### Given passage
++++++++

The perfect opportunity for investors and the government. On challenges and potentials of the Swiss game industry

In his function as SGDA’s president, Matthias Sala has been interviewed by the Swiss magazine Beobachter. As you might have guessed, the talk was about games, and he’s been asked to illustrate the numerous challenges game developers face in Switzerland.

His take on the subject is that games fit the Swiss economic space and that the game industry can create jobs in Switzerland, but it still needs help from private investors and the government.

Why should someone invest in games? According to Matthias Sala, because we live in a society which is consuming more and more entertainment products, especially games. They can be produced locally with limited costs, and sold worldwide in digital form. The product of game development is scalable and can be sold indefinitely.

So the investors are standing in line to throw money at the developers? Unfortunately not, says Matthias Sala. Only a small part of the budget of most Swiss game studios is funded by investors. Around two thirds of their budgets consist of private capital and funds gained through contract work.

What are the reasons for this situation? We don’t have a distinct entertainment industry in Switzerland. Therefore, there aren’t many investors who have made money with it, and who can serve as examples of success for others to follow.

++++++++

### List of tasks
[A] List the reasons Matthias Sala gives in the article on the Swiss game industry for why someone should invest in games.
[B] In the article on the Swiss game industry, which magazine interviewed Matthias Sala?
[C] Continue the article on the Swiss game industry from its last sentence.
The listing isn't needed for any of this.

[Stored data entries]
++++++++

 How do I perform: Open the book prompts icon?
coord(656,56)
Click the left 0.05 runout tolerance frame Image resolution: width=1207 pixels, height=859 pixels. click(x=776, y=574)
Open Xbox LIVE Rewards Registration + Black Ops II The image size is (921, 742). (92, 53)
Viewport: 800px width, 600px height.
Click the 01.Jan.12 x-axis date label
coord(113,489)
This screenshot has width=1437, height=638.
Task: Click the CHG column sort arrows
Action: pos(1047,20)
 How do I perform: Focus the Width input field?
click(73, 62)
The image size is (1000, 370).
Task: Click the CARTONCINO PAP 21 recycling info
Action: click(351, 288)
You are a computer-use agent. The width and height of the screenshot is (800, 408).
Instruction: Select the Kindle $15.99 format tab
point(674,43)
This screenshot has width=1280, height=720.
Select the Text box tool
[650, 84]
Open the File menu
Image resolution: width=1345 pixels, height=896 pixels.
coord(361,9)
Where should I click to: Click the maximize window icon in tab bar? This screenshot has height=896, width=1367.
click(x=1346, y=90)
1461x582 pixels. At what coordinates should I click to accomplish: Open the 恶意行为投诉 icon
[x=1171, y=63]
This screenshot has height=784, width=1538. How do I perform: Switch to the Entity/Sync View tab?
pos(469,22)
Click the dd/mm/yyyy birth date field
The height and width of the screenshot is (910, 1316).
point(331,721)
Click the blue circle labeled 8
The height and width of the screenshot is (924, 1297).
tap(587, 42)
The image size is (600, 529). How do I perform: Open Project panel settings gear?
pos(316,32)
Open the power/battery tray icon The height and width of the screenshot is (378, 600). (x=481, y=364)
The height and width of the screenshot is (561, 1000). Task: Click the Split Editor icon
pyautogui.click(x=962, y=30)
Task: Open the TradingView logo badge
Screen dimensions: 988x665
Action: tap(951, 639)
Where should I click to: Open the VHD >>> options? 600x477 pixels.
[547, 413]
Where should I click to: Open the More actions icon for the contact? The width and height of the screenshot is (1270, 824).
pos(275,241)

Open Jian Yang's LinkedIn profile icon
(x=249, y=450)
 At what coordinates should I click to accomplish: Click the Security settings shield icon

++++++++

### Numbered answers
[A]
- Society is consuming more and more entertainment products, especially games.
- Games can be produced locally with limited costs.
- Games can be sold worldwide in digital form.
- The product of game development is scalable and can be sold indefinitely.

[B] The Swiss magazine Beobachter.

[C]
What does the sector need more money for? Mainly for marketing activities. Every day over 1’000 new games are released worldwide. Only the ones which can stand out from the crowd can be successful. But gaining the gamers’ attention is both time-consuming and expensive. Good publicity and networking at exhibitions and conferences are of paramount importance.

The game industry has finally attracted political attention in Switzerland. Why should the government exert influence on it? Games fit Switzerland’s economic space. The production is high-tech and interdisciplinary, with many professions taking part in the process. That’s what we’ve always done, that’s what we’re good at. Therefore, we believe that not only private investors should support this new sector, but so should the government. Game development is a global business, and if we want the products to be made here, we need better business conditions – while the reality we are facing now is that there are none.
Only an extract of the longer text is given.